[Task material — start]
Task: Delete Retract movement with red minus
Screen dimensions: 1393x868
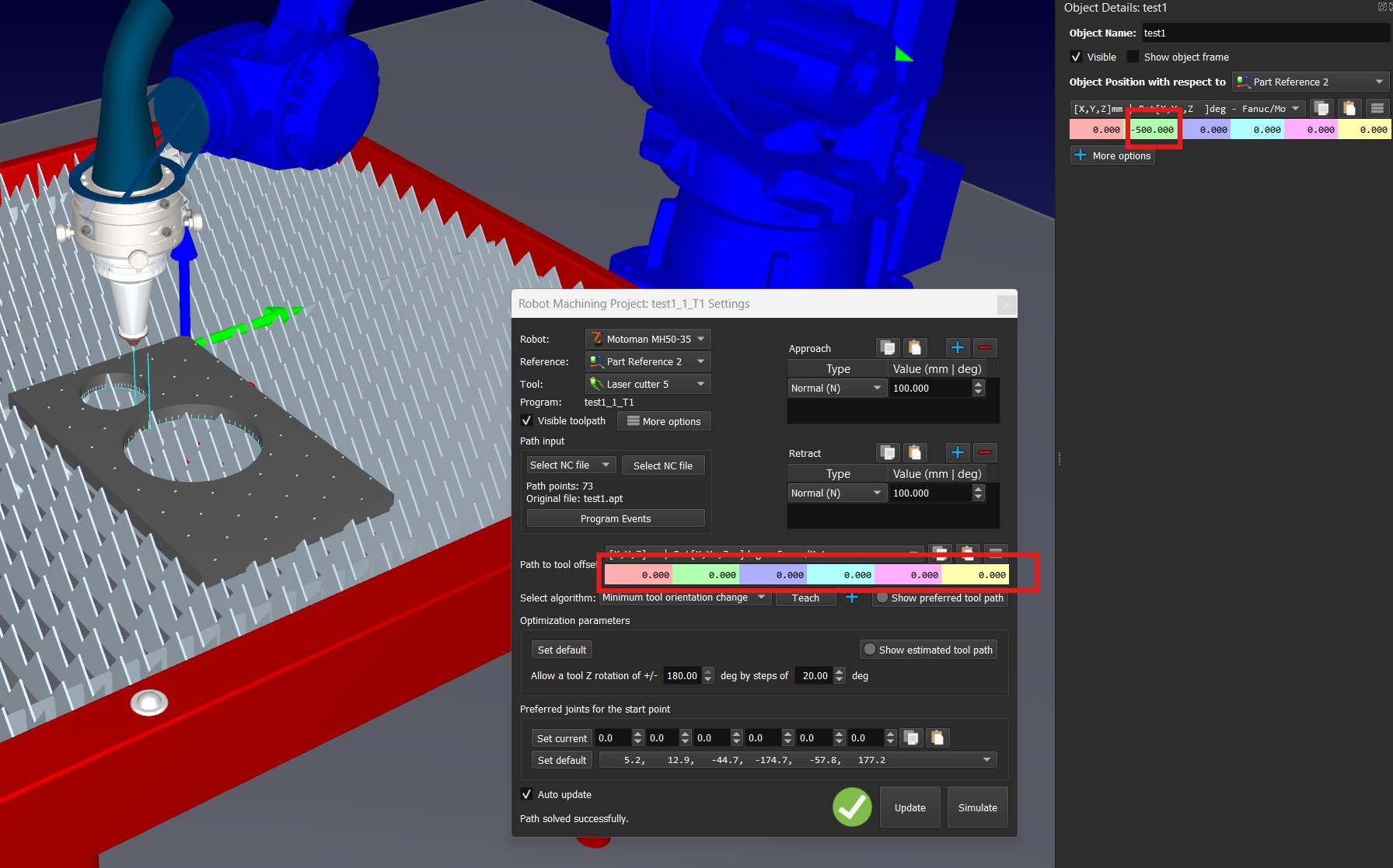Action: pos(985,452)

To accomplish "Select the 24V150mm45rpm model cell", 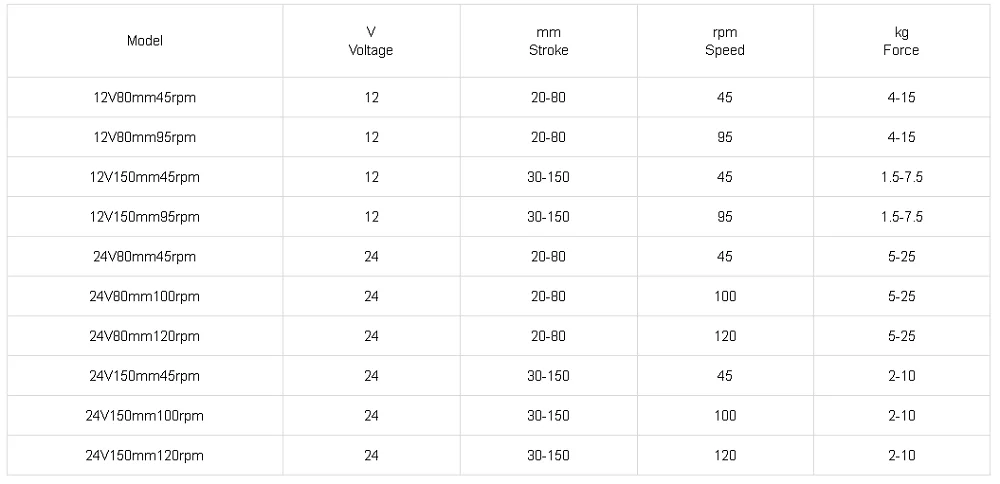I will (145, 376).
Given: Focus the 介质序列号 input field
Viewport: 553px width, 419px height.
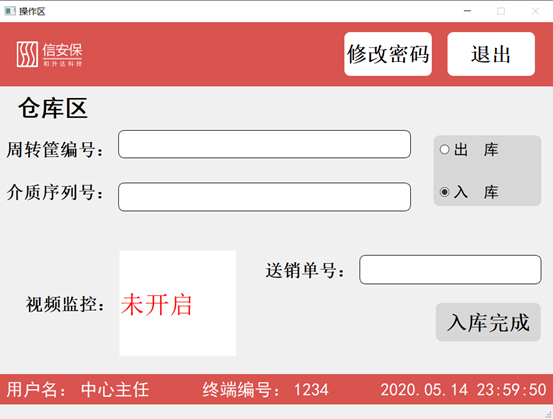Looking at the screenshot, I should tap(265, 197).
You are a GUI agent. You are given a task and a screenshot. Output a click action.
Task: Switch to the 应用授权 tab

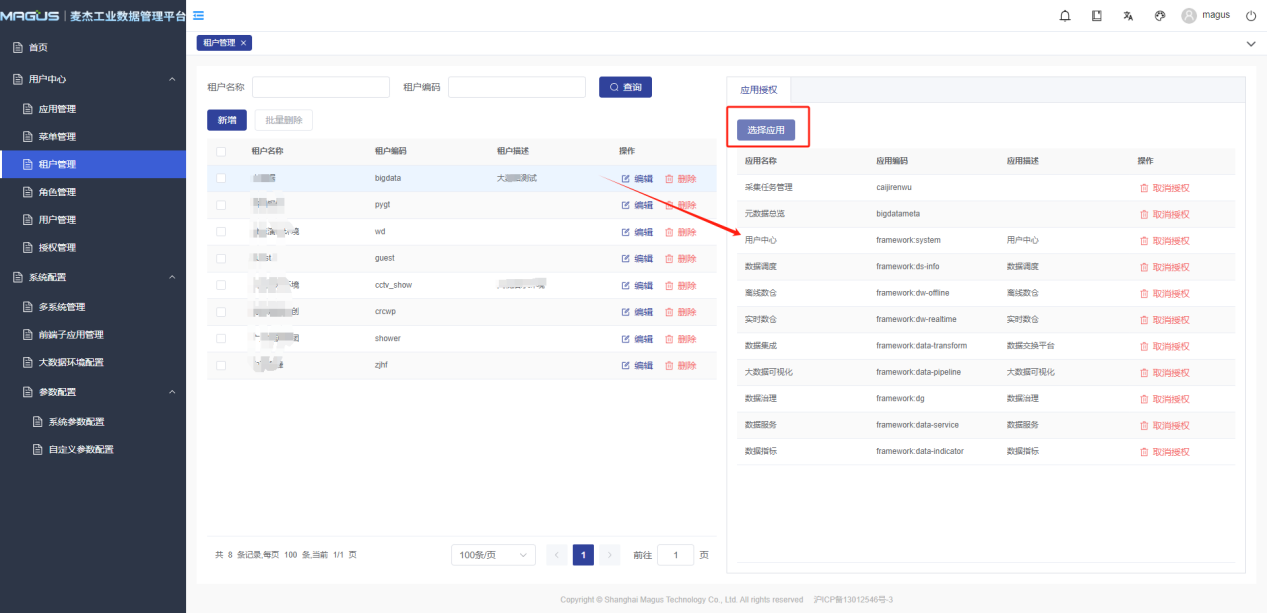pos(758,89)
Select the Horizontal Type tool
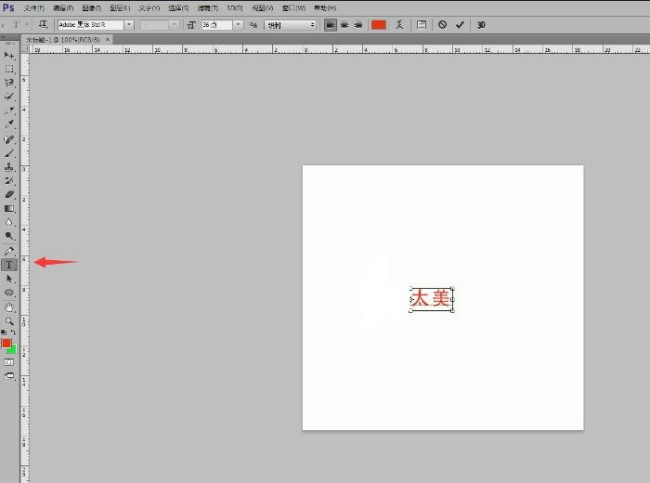The width and height of the screenshot is (650, 483). pyautogui.click(x=9, y=264)
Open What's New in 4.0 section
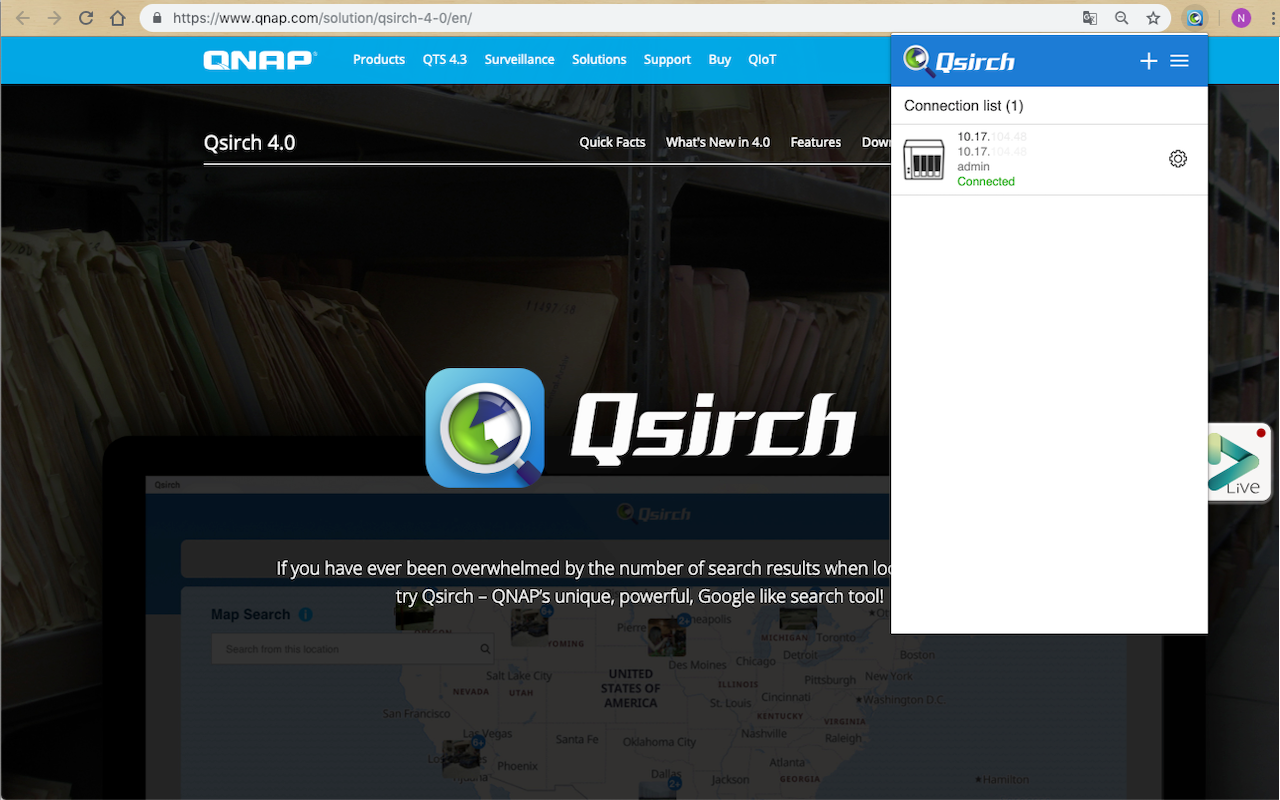This screenshot has width=1280, height=800. (x=718, y=142)
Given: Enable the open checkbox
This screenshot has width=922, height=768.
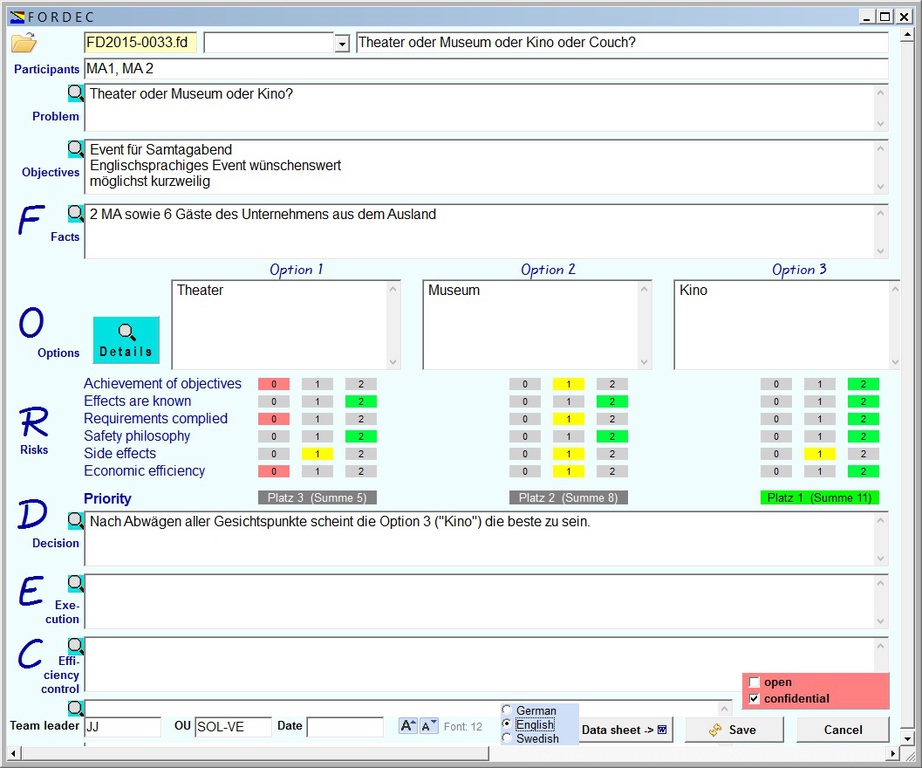Looking at the screenshot, I should (x=754, y=682).
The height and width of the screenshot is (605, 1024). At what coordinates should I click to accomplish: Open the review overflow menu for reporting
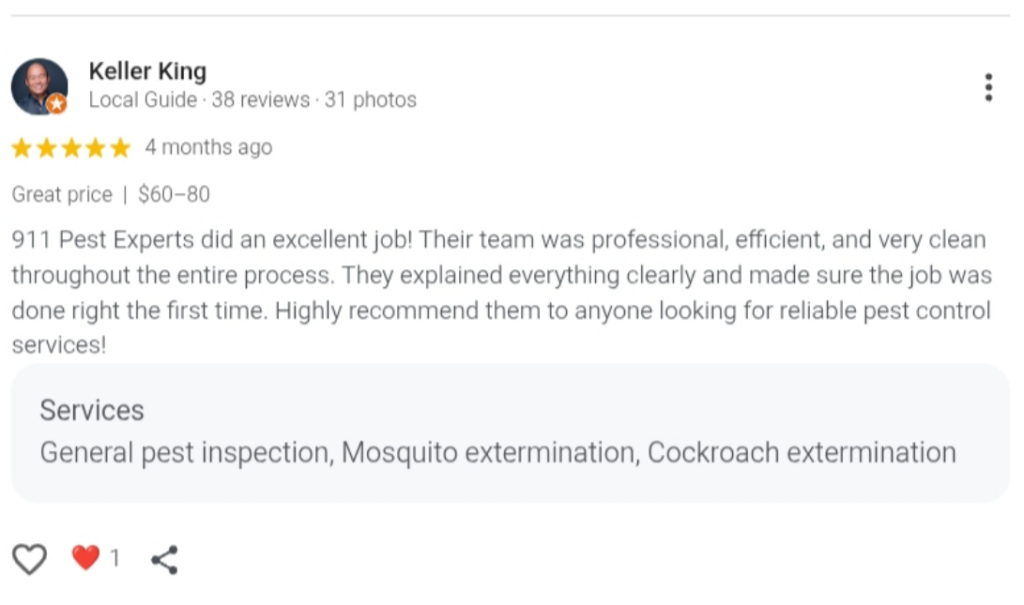click(x=989, y=87)
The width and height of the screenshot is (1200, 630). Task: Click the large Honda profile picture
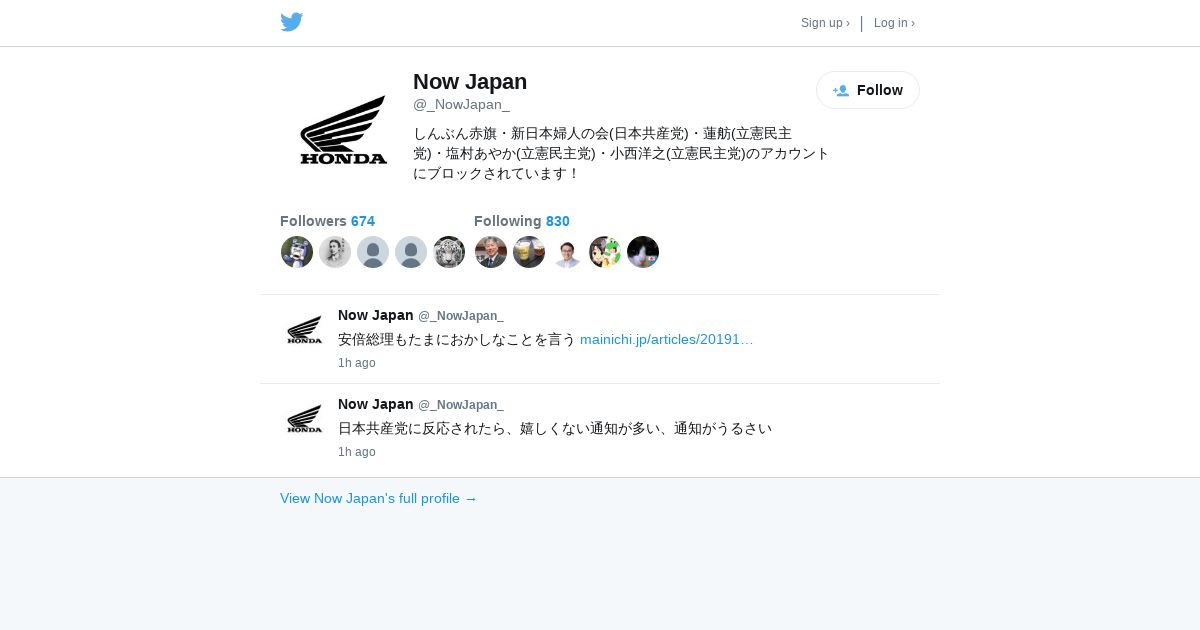coord(343,129)
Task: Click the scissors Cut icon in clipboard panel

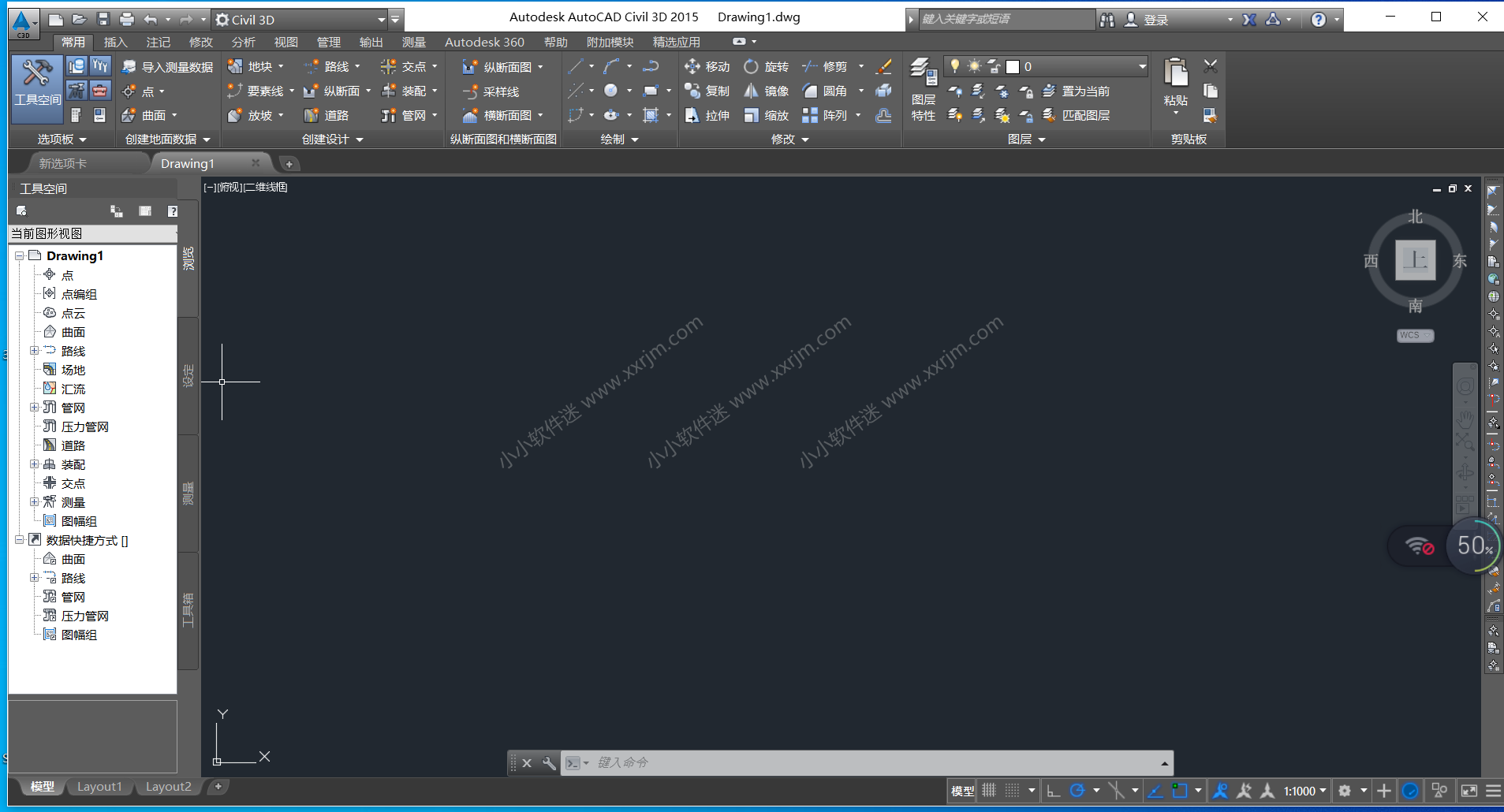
[Task material — finish]
No pictures should appear in the copy; write out exactly the lines from the one containing "Select the Horizontal Type tool" through the end of the material.

Select the Horizontal Type tool
The width and height of the screenshot is (650, 483). pyautogui.click(x=9, y=264)
Open What's New in 4.0 section
This screenshot has width=1280, height=800. (x=718, y=142)
Given: Enable the open checkbox
This screenshot has width=922, height=768.
Looking at the screenshot, I should (x=754, y=682).
The height and width of the screenshot is (605, 1024). At what coordinates should I click to accomplish: Open the review overflow menu for reporting
click(x=989, y=87)
The width and height of the screenshot is (1200, 630). Task: Click the large Honda profile picture
coord(343,129)
Task: Click the scissors Cut icon in clipboard panel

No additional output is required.